Mr Connolly: Indeed, Mr Jensen, who also fancies himself as a clever reader of legislation, also fails to look at the point that the entire cost of the administration is to be met from the interest on the trust account. It is impossible for you or any presiding officer to make instant rulings on these points, and it is most inappropriate for the chief law officer to make hasty points and purport to direct, as chief law officer in the Executive, your conduct as Speaker, the presiding officer of the legislative Assembly. Party affiliation or allegiance has nothing to do with this. Your role as presiding officer is to conduct the proper proceedings of the legislature and not to listen to hasty and ill considered points of order from the Executive Government.

Mr Berry: On a point of order, Mr Speaker: I raise the issue that you have ruled on the matter and these people have to be kept in line. We need to get on with the issues of private members' business which are before this house. This is a strategy by these people opposite to block this.

Mr Collaery: Have you ruled, Mr Speaker?

MR SPEAKER: Mr Collaery, I believe that under the circumstances I have ruled on all these Bills before the Assembly. I would hope that we would have the matter resolved before any more of these Bills are brought before the house. Unfortunately, the situation has arisen where there is a matter concerning this before the house. We have taken a course of action on several Bills in this matter. I would ask Mr Connolly to proceed.

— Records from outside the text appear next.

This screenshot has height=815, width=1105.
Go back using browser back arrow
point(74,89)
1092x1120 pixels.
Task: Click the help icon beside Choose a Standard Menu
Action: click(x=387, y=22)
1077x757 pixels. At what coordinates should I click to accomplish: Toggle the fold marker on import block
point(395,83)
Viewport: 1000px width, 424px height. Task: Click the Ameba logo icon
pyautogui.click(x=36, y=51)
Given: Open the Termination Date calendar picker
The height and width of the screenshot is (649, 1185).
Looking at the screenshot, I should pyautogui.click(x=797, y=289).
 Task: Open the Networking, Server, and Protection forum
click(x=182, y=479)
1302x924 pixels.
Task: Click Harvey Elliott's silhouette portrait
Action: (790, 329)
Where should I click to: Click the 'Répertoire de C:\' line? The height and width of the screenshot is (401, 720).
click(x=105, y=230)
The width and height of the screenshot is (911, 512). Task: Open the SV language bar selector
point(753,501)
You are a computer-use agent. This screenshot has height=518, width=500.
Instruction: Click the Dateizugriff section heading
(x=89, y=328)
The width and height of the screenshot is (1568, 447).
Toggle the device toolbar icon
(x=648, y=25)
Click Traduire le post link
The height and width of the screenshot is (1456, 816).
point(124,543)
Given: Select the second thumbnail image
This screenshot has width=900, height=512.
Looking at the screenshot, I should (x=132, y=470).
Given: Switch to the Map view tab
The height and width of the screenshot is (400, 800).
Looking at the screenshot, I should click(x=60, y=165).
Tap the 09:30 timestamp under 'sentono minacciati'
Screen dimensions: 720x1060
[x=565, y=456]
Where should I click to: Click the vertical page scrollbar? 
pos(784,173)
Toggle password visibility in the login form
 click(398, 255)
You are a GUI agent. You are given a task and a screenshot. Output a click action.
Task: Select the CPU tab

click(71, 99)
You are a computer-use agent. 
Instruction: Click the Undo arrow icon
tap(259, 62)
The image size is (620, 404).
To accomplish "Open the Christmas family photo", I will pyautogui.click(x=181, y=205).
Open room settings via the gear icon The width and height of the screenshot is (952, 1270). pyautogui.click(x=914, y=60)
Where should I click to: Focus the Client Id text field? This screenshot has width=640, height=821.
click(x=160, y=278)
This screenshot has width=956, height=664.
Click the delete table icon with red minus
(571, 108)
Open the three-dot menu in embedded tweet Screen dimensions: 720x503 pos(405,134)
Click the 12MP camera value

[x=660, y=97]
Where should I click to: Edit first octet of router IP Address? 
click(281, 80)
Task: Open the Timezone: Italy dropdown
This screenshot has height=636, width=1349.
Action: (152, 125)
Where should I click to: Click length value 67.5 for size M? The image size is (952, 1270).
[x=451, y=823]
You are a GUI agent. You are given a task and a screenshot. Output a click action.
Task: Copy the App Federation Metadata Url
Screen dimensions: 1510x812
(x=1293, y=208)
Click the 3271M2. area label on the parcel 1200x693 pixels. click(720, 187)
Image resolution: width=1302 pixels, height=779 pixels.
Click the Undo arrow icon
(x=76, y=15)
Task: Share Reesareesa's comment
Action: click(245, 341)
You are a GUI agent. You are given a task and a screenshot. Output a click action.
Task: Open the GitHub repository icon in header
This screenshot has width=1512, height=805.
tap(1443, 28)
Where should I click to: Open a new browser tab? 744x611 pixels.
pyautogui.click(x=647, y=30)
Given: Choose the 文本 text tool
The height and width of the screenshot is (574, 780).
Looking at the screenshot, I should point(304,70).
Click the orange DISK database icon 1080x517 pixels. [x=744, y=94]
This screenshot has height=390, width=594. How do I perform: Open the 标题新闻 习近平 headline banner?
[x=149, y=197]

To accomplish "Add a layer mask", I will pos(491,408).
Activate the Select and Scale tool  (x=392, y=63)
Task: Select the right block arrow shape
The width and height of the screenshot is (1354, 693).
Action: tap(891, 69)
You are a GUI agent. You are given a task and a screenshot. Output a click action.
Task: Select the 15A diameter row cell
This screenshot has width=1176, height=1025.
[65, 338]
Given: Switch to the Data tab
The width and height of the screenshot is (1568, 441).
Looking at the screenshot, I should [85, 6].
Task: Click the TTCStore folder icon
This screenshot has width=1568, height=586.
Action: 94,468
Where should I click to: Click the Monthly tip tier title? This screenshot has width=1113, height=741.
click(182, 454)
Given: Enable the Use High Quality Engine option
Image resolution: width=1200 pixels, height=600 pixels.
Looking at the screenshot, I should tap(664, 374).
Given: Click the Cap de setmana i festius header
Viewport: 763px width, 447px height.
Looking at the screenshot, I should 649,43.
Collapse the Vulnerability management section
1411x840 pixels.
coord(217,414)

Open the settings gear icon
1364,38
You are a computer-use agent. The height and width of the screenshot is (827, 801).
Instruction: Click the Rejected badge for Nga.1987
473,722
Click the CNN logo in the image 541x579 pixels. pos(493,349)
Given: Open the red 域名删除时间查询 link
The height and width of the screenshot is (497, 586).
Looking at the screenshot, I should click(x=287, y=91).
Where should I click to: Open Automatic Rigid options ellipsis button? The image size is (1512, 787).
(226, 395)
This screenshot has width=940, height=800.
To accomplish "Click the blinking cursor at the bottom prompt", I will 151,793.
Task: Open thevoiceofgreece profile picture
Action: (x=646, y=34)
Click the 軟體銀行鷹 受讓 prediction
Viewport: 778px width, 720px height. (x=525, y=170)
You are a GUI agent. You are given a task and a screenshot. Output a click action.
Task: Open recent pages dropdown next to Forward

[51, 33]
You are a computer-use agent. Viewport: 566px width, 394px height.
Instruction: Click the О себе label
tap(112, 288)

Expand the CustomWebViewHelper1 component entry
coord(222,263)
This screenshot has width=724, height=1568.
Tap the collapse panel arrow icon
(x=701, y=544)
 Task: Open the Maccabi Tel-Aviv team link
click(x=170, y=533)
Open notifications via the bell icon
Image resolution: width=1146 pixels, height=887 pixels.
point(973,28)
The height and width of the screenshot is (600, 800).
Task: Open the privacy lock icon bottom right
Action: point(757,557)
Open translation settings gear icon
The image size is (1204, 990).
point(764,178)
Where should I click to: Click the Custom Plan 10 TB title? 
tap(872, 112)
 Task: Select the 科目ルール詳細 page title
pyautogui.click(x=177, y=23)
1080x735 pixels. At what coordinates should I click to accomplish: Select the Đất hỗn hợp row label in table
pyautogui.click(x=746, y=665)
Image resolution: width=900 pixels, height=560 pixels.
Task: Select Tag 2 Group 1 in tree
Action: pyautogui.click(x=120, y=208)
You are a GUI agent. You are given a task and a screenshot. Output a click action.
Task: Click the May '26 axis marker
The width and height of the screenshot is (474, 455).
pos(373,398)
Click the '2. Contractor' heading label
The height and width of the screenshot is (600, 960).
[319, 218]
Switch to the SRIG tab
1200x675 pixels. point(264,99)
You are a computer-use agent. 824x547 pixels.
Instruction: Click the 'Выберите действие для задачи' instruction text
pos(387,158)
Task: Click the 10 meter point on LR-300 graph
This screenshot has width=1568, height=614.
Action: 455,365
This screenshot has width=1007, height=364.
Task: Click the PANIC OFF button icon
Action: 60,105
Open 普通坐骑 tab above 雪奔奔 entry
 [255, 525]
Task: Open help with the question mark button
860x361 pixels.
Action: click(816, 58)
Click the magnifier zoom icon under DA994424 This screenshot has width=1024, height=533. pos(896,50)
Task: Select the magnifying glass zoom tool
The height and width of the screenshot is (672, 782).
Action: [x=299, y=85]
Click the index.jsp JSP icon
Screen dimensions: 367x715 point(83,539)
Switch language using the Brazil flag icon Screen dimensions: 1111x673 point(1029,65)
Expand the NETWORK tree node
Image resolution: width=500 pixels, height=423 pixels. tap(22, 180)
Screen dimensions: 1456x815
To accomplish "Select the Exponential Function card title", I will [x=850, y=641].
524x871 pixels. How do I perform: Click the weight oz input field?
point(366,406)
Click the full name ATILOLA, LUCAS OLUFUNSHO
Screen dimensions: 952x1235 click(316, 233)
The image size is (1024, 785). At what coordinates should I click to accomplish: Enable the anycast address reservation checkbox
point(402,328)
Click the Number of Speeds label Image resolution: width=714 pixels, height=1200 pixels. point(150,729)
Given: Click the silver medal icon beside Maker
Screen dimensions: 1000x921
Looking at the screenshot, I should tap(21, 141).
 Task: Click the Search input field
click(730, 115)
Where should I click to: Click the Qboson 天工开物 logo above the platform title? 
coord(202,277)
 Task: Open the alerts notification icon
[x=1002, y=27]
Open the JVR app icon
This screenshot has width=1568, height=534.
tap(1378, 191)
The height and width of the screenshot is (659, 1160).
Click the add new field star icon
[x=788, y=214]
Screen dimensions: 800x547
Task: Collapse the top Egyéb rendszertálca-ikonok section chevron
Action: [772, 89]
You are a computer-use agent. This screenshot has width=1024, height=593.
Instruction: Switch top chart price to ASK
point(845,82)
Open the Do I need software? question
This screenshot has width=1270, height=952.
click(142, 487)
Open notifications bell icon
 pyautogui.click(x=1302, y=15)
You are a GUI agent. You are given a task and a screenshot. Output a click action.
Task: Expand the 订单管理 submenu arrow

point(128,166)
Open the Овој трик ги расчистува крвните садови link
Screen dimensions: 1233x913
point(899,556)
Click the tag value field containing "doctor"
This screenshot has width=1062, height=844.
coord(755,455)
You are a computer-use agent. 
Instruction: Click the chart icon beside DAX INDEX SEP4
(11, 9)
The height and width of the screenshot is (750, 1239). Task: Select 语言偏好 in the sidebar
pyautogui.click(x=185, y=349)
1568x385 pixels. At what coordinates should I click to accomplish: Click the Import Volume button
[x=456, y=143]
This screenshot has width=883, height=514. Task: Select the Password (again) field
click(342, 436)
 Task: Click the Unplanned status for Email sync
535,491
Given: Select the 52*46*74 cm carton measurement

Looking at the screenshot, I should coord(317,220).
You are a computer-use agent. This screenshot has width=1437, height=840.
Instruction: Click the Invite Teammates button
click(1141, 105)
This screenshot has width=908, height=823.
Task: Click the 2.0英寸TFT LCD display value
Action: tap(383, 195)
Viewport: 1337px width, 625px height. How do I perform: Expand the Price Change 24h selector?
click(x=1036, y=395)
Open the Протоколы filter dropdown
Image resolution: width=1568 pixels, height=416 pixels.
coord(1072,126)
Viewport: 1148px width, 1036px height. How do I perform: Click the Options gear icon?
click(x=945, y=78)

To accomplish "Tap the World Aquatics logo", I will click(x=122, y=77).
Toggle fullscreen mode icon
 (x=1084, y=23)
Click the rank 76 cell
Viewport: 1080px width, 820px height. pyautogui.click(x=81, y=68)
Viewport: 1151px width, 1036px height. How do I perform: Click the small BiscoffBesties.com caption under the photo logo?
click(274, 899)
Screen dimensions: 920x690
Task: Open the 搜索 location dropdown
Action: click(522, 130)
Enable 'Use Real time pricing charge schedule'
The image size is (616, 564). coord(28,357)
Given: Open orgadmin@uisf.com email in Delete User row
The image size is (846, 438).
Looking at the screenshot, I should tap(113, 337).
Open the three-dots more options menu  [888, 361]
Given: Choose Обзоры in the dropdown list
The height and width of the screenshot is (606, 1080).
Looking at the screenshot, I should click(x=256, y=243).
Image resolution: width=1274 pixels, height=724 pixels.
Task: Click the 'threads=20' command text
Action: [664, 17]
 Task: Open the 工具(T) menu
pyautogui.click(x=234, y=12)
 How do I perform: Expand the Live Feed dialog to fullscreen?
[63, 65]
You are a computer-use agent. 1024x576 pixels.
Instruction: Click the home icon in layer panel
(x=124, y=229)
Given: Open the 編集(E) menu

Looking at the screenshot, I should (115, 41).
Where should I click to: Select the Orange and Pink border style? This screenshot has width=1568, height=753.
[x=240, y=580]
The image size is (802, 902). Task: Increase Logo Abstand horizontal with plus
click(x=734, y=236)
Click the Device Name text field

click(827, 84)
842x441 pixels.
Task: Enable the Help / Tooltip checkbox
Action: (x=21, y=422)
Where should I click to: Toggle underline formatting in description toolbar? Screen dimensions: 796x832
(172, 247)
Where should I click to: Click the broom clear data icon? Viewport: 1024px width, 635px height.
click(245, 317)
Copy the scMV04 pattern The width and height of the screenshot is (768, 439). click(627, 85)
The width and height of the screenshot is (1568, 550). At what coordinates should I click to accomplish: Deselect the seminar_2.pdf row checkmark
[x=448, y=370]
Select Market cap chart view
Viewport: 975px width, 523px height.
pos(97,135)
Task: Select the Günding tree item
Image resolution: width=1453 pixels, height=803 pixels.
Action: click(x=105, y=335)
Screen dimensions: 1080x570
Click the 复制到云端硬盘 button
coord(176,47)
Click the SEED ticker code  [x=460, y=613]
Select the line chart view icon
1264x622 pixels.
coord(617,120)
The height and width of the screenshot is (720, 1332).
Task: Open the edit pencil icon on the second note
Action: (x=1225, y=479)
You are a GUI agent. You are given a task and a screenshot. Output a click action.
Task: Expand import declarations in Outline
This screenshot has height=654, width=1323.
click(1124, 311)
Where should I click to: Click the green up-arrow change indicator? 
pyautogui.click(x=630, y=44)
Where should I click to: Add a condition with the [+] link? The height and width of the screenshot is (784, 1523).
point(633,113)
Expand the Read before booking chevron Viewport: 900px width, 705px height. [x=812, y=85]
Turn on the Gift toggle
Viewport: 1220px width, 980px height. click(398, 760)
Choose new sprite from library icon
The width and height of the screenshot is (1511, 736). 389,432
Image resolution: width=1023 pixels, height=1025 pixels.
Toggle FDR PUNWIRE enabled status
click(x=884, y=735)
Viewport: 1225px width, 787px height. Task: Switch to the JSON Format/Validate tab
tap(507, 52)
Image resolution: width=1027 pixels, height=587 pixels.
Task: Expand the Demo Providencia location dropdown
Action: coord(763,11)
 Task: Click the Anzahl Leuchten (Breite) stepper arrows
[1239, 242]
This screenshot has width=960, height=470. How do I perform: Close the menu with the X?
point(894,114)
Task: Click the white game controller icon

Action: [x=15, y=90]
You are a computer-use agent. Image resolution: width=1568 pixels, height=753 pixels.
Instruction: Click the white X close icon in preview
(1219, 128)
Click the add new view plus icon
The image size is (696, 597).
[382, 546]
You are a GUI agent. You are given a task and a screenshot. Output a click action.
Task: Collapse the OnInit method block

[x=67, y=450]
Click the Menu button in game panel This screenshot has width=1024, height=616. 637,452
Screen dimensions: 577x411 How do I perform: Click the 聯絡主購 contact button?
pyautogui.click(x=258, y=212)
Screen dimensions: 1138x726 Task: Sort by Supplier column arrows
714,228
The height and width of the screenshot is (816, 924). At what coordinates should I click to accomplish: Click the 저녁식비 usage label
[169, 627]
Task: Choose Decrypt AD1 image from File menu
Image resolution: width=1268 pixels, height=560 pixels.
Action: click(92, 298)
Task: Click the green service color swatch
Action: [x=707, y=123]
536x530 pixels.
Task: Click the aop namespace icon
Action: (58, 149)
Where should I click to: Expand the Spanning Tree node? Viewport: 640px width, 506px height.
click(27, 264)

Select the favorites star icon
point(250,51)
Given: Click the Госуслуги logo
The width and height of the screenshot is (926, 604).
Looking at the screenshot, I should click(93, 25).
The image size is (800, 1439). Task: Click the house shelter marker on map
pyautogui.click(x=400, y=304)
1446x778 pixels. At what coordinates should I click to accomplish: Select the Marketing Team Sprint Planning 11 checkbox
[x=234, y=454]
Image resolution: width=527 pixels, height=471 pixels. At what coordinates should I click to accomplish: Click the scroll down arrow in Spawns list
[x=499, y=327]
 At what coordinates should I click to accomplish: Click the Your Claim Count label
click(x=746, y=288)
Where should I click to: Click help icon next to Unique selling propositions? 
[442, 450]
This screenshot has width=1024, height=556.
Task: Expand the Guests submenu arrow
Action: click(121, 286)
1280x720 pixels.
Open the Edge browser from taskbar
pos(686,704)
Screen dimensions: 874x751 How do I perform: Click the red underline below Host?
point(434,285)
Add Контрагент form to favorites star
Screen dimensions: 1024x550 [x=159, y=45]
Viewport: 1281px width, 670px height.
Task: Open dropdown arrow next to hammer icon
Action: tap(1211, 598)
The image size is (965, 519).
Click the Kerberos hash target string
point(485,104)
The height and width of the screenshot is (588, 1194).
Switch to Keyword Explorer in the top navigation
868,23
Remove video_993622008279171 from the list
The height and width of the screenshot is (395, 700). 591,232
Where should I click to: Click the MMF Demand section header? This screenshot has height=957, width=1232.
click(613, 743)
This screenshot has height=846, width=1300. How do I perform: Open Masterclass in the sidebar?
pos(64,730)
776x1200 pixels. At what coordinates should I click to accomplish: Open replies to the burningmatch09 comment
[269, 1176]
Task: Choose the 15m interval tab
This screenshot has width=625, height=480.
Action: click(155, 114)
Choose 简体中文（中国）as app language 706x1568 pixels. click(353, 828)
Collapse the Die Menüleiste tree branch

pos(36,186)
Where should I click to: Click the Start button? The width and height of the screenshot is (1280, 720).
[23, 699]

MR CONNOLLY: Mr Speaker, I do not intend to take up a lot of the time of the house this morning because there are other pressing matters of private members' business, and if the Executive had allowed these Bills to be presented and put on the table we would have dealt with them by now. Instead, we have been wasting our time on points of order which are fruitless.

As I was saying, the purpose of this Bill, as is common with Bills in other States, is to provide that the administration of the Bill is paid from the interest on bonds held by the board. The other important reform is a condition report which must be filled in and lodged with the rental bond board at the time the bond is lodged. That condition report ensures that disputes between landlord and tenant over the condition of the premises, which are the most common forms of disputes which lead to a disagreement on who gets the bond, have a firm evidential basis.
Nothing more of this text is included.